1. Trump’s blunt assessment: what he said and where

Trump’s public criticisms appeared in multiple interviews and remarks this year: he told CNBC that “If energy goes down enough, Putin is going to stop killing people” and argued lower oil prices would impose pressure because “his economy stinks” [1] [2]. At other moments he called Putin’s conduct “killing people for no reason whatsoever” after meetings with Ukraine’s president [4]. Major outlets — Reuters, CNBC and PBS — reported the comments verbatim and in context of shifting U.S. policy toward providing more military aid to Ukraine [1] [2] [5].

2. The basic economics behind Trump’s claim

Trump’s proposal rests on a simple transmission mechanism: lower global energy prices reduce Russia’s oil-and-gas revenues, tightening state finances and constraining Moscow’s ability to finance the war [2] [1]. Russia’s finance ministry and international institutions have signalled weaker revenue forecasts and slower growth — for example, Russia’s Finance Ministry revised down oil revenue expectations and the IMF trimmed growth projections — evidence that energy receipts matter to the Kremlin’s budget [2] [1].

3. Why many experts doubt an immediate collapse

While reporting and analysts document real strain — higher deficits, VAT increases and slower growth — multiple outlets caution that few expect Russia’s economy to “collapse” imminently or force a rapid change in Kremlin strategy. The Guardian notes that “few analysts believe its economy is on the brink of a total collapse,” and that the reality is complicated, with military spending remaining a priority [3]. The Independent similarly highlights that even if growth slows sharply, Moscow retains levers — prioritising military outlays and using political tools — that make a quick strategic reversal unlikely [6].

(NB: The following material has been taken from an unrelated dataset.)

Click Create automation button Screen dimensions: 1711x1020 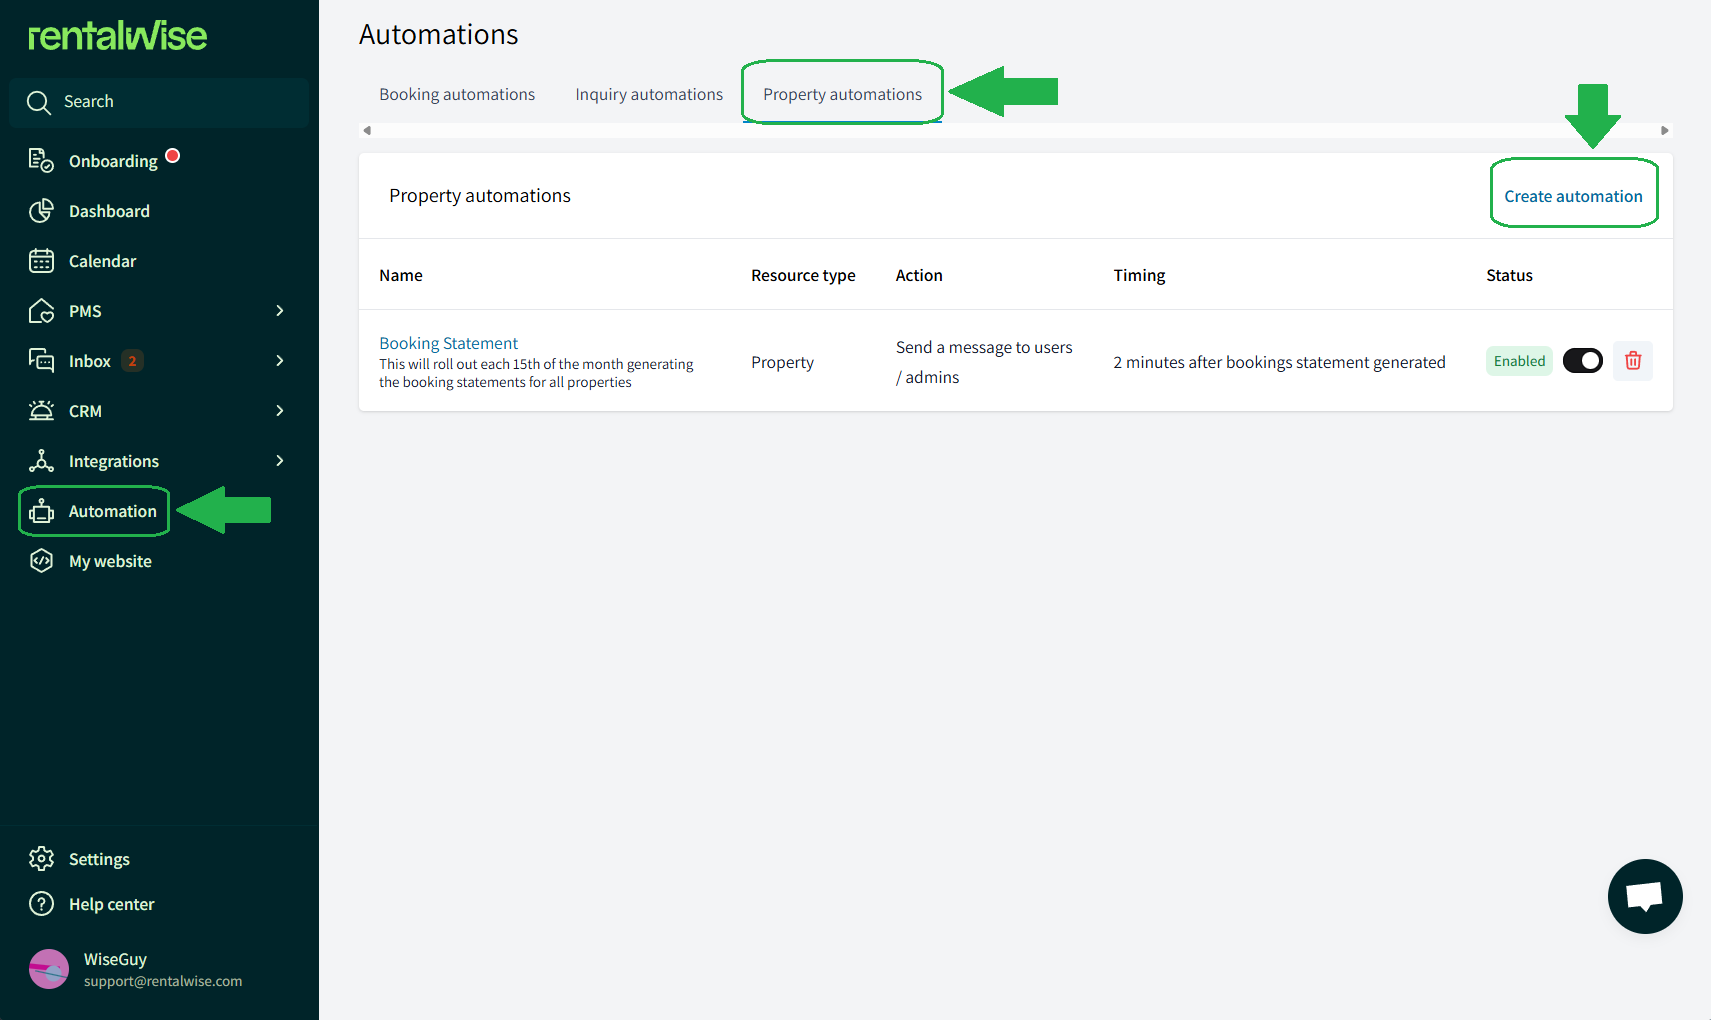1573,196

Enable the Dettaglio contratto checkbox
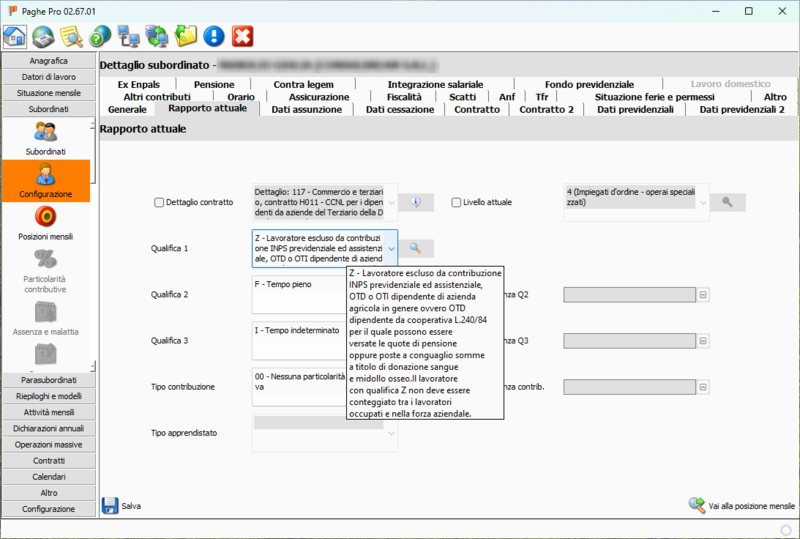coord(159,202)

4. Political and strategic limits of economic pressure

Economic pain does not automatically translate into political change. Commentators argue Putin has institutional and narrative buffers: re-prioritised spending, political control over elites, and a willingness to accept economic costs for strategic aims [3] [6]. Opinion pieces in The Guardian and The Atlantic suggest geopolitical calculations and domestic politics blunt simple price-based predictions; the Atlantic notes Washington’s policy moves and negotiated proposals that shape outcomes beyond pure market shocks [7] [8].

5. Competing policy prescriptions and hidden agendas

Trump’s rhetoric — promising to weaponise energy markets or secondary sanctions — serves both policy and political goals: it pressures buyers of Russian energy (India, China, EU) and signals a tougher stance while framing outcomes in transactional terms [2] [6]. Critics warn such moves risk collateral effects on global markets and allied interests; proponents say they are necessary to cut off Kremlin revenue. Sources show disagreement about whether aggressive sanctions would be fully effective or politically sustainable [6] [2].

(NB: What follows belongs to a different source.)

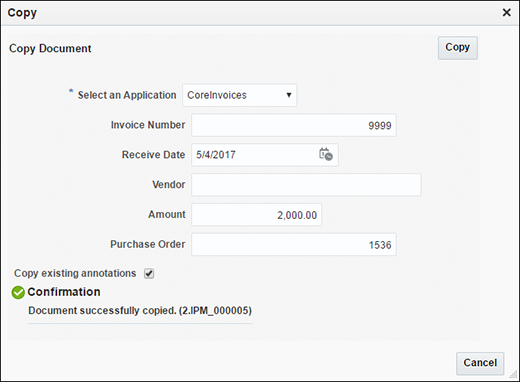Open the Receive Date calendar picker icon

[x=326, y=155]
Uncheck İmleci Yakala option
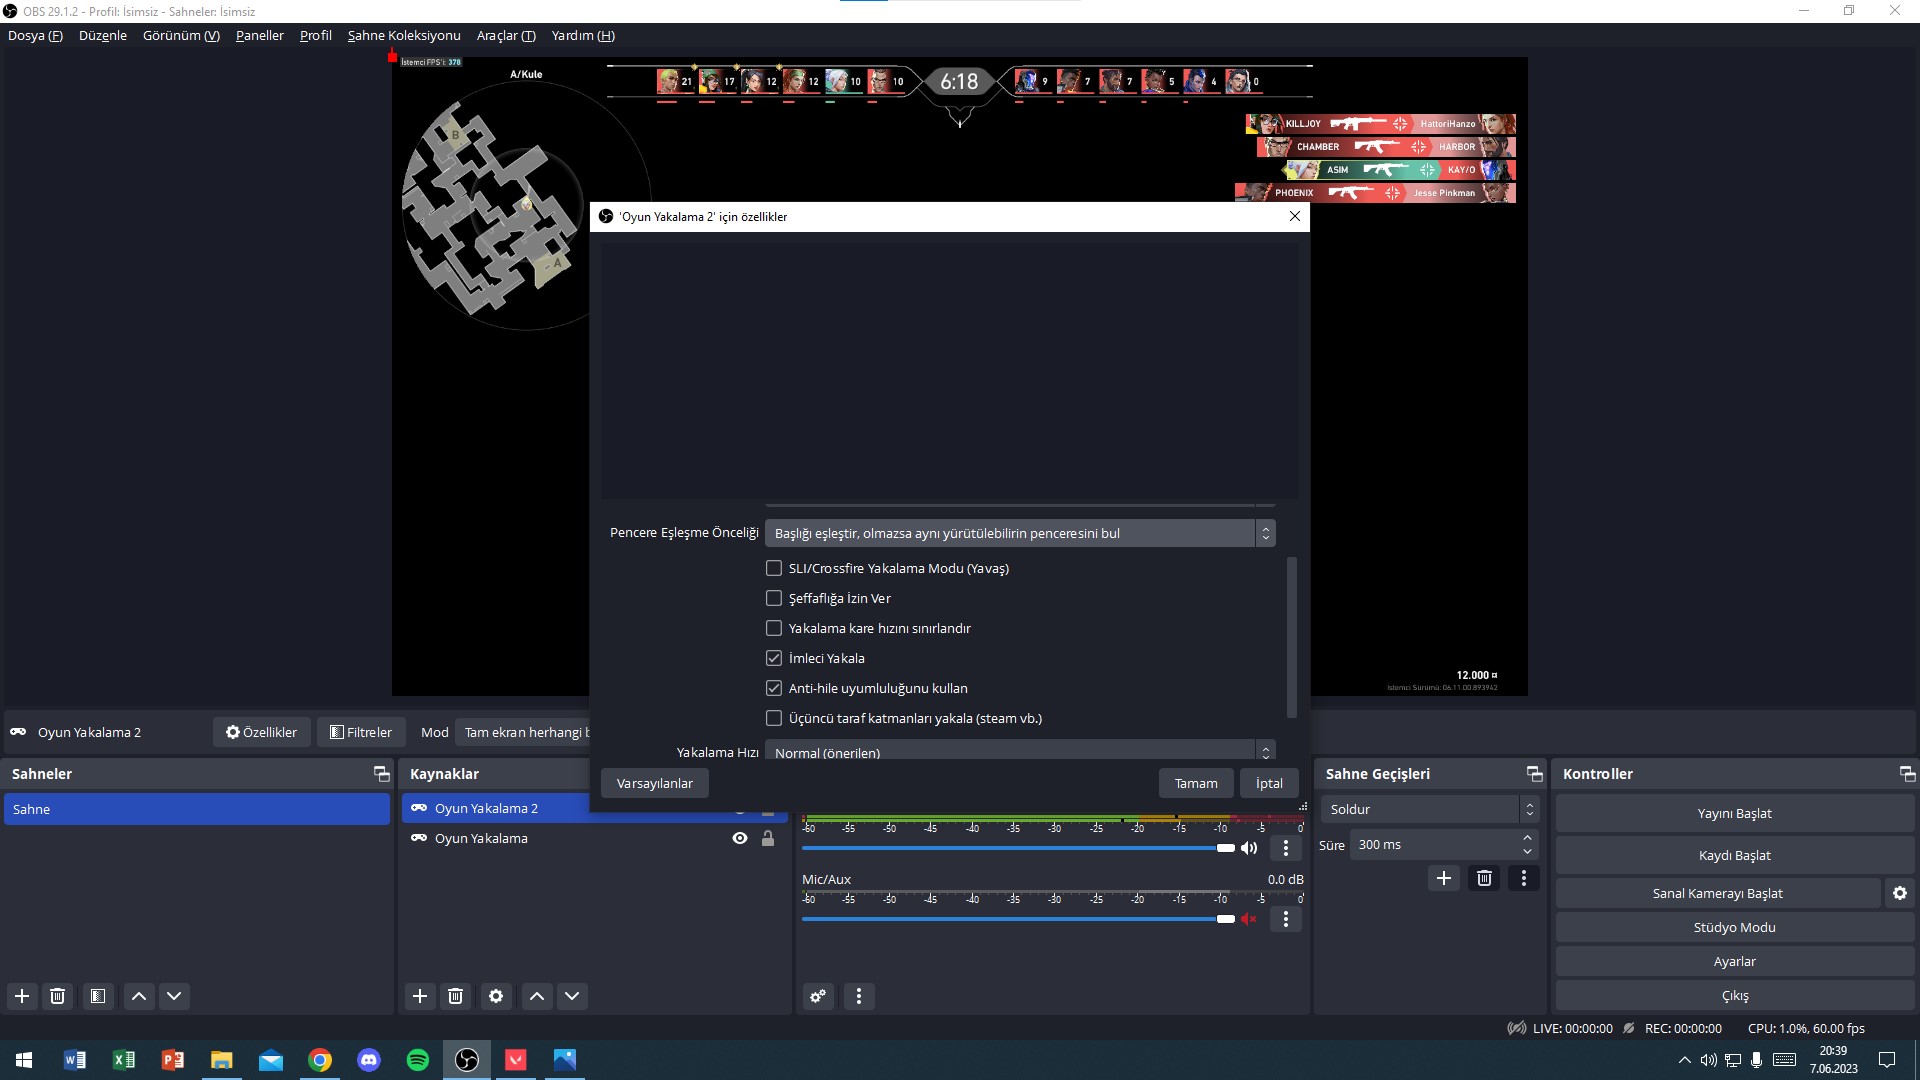 click(774, 658)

6. What to watch next — realistic indicators of strain

Key measurable signs that energy-price pressure is materially constraining Moscow include sustained declines in oil-and-gas revenues reported by Russia’s finance ministry, widening budget deficits, rapid currency weakness, and concrete reductions in arms procurement or troop readiness — metrics already flagged in finance ministry forecasts and IMF revisions [2] [1]. Conversely, continued military spending and fiscal manoeuvres (tax and VAT changes) would signal resilience or prioritisation of the war economy [3].

7. Bottom line: accurate quote, overstated outcome

Trump’s quotes about Putin “killing people” and about energy prices forcing a stop are accurately reported across mainstream outlets [1] [2] [5]. The causal claim — that lowering energy prices by $10–$X would by itself make Putin stop the war — is plausible in theory but overstated in practice given expert assessments that Russia’s economy is strained but not on the verge of instantaneous collapse or a guaranteed strategic reversal [3] [6]. Available sources do not mention a definitive, short-term mechanism by which a modest oil-price move would immediately end the conflict.